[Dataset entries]
= = = = = = =

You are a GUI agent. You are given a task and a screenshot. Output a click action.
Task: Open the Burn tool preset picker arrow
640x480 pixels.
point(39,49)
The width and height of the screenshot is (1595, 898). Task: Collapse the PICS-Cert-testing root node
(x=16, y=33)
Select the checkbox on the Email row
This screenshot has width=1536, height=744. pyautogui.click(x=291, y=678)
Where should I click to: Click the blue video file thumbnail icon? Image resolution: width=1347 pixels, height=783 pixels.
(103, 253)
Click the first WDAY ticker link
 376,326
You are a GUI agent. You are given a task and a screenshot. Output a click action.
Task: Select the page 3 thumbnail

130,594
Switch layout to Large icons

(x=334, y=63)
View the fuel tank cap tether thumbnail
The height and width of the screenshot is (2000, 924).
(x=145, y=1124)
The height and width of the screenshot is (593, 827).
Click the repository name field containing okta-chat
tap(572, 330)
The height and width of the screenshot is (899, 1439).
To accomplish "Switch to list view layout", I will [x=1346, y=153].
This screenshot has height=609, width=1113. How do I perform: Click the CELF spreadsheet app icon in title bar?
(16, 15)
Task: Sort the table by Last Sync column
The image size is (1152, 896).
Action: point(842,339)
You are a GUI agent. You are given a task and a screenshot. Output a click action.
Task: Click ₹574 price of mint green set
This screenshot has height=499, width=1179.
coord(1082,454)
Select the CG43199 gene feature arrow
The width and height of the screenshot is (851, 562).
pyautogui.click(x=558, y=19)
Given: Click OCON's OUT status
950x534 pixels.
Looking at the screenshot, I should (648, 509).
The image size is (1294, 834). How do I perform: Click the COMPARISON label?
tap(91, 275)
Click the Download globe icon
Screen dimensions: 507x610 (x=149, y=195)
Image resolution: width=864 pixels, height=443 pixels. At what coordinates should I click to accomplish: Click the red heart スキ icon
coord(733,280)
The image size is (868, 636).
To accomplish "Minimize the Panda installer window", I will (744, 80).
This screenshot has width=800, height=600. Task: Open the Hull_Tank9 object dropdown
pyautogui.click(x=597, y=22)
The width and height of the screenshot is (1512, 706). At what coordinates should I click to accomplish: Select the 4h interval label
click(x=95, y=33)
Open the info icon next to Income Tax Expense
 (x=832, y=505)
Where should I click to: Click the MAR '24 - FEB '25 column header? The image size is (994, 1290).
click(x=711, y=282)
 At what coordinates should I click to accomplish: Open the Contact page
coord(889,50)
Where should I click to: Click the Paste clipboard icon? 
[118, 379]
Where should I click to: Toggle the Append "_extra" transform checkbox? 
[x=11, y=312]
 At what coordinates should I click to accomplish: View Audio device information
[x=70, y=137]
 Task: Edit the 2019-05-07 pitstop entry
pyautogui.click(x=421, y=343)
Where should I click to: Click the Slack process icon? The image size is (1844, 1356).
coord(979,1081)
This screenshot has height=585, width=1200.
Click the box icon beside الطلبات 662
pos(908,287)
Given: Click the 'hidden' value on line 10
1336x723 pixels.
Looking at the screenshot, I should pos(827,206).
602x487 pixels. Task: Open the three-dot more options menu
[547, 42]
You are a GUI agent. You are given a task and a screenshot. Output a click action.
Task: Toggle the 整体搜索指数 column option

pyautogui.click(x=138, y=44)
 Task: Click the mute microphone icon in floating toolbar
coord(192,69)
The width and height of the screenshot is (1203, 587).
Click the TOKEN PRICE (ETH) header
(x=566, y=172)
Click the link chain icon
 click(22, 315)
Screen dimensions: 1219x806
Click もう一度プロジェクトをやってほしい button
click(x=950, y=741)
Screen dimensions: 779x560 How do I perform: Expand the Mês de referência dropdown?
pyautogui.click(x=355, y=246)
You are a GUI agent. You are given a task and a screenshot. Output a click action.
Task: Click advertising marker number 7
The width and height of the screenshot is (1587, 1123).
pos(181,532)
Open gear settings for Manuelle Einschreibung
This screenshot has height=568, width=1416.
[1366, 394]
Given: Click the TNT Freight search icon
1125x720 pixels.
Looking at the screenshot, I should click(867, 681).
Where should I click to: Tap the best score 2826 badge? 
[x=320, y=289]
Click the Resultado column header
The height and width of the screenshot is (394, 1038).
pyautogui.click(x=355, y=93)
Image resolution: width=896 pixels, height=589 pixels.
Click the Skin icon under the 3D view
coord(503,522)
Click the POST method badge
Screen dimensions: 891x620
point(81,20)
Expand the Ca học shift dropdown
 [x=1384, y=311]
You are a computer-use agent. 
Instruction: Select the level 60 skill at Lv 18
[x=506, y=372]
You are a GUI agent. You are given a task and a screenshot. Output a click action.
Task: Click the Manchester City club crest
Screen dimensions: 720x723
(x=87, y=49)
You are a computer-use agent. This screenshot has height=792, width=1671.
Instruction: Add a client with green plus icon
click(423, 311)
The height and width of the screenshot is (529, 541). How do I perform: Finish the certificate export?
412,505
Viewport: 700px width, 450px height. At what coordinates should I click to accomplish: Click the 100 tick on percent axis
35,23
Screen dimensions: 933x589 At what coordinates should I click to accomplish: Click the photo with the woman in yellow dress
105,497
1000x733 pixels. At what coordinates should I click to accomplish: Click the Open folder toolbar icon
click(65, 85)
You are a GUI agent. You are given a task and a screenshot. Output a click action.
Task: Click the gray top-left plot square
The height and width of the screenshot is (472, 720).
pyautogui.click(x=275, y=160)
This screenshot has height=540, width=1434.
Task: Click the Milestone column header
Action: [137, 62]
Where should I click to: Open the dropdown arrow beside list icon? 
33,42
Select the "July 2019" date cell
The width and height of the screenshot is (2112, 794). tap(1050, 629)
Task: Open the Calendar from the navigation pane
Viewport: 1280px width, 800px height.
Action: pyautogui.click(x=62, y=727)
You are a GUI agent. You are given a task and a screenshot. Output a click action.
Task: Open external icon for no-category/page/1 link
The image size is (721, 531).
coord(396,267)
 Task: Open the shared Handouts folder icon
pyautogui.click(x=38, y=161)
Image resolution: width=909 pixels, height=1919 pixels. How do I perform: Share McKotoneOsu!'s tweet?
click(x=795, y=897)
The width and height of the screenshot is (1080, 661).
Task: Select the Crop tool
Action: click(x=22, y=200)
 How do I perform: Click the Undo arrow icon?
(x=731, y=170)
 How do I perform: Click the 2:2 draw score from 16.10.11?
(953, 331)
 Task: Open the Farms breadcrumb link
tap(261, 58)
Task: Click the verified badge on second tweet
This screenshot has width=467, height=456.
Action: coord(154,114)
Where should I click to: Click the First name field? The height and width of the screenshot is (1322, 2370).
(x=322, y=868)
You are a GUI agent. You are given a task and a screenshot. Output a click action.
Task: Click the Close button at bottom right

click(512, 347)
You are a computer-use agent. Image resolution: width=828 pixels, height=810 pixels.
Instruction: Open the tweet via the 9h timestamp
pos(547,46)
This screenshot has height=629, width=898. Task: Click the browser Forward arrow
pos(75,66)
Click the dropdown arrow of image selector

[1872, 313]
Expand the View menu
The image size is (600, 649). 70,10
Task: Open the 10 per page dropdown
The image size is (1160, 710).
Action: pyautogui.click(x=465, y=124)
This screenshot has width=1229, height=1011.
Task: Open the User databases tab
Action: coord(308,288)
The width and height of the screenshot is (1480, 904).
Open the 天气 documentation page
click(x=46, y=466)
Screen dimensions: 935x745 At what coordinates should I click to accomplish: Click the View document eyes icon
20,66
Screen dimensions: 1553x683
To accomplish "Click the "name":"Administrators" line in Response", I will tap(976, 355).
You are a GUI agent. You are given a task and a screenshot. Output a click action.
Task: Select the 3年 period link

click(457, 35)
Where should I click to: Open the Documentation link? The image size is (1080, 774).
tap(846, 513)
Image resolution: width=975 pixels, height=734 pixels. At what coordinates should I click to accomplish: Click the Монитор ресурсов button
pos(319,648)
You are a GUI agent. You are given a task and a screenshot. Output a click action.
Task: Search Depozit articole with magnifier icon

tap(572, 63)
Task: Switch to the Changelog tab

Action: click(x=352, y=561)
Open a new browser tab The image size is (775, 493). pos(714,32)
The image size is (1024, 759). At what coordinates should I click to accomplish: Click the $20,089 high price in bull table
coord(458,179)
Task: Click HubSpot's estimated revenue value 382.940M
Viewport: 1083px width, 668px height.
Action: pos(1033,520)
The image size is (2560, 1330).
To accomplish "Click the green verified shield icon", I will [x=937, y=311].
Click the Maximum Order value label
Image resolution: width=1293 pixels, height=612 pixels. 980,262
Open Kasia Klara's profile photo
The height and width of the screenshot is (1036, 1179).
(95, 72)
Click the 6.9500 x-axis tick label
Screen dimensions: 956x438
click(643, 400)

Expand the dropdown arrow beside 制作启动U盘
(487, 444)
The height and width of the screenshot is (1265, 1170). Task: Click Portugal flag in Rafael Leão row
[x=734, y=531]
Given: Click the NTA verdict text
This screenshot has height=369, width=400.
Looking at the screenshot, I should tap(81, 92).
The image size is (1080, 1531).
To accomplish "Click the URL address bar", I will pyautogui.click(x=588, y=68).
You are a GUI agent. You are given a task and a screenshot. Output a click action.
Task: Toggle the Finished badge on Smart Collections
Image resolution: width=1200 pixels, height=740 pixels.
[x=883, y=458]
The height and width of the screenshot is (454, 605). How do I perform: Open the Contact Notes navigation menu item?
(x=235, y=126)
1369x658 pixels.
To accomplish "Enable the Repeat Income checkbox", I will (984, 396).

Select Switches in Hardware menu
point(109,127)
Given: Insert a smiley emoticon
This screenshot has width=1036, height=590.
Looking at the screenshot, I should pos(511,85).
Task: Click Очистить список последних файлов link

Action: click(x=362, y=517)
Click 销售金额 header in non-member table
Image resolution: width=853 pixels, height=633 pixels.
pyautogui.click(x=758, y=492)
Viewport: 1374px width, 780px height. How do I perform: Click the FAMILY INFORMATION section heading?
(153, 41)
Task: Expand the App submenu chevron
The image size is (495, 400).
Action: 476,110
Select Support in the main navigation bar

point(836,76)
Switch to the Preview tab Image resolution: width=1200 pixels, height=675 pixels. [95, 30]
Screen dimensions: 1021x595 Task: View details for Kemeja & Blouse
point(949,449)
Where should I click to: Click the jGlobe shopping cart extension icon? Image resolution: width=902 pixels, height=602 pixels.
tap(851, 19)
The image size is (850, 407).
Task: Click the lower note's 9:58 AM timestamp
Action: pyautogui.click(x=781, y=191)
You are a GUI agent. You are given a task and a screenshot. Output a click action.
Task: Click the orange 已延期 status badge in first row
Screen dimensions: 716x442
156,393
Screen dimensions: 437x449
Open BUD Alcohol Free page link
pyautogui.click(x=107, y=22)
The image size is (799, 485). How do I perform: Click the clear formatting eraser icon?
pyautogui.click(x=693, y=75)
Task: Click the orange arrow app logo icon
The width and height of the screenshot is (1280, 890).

= = = = = = =

#### [AIM OF THE TASK]
Given the records above, return exactly the lines starting at the line containing "Task: Select the page 3 thumbnail" and ending at the line containing "Given: Click OCON's OUT status", including both.

#### [ANSWER BOX]
Task: Select the page 3 thumbnail

130,594
Switch layout to Large icons

(x=334, y=63)
View the fuel tank cap tether thumbnail
The height and width of the screenshot is (2000, 924).
(x=145, y=1124)
The height and width of the screenshot is (593, 827).
Click the repository name field containing okta-chat
tap(572, 330)
The height and width of the screenshot is (899, 1439).
To accomplish "Switch to list view layout", I will [x=1346, y=153].
This screenshot has height=609, width=1113. How do I perform: Click the CELF spreadsheet app icon in title bar?
(16, 15)
Task: Sort the table by Last Sync column
The image size is (1152, 896).
Action: point(842,339)
You are a GUI agent. You are given a task and a screenshot. Output a click action.
Task: Click ₹574 price of mint green set
This screenshot has height=499, width=1179.
coord(1082,454)
Select the CG43199 gene feature arrow
The width and height of the screenshot is (851, 562).
pyautogui.click(x=558, y=19)
Given: Click OCON's OUT status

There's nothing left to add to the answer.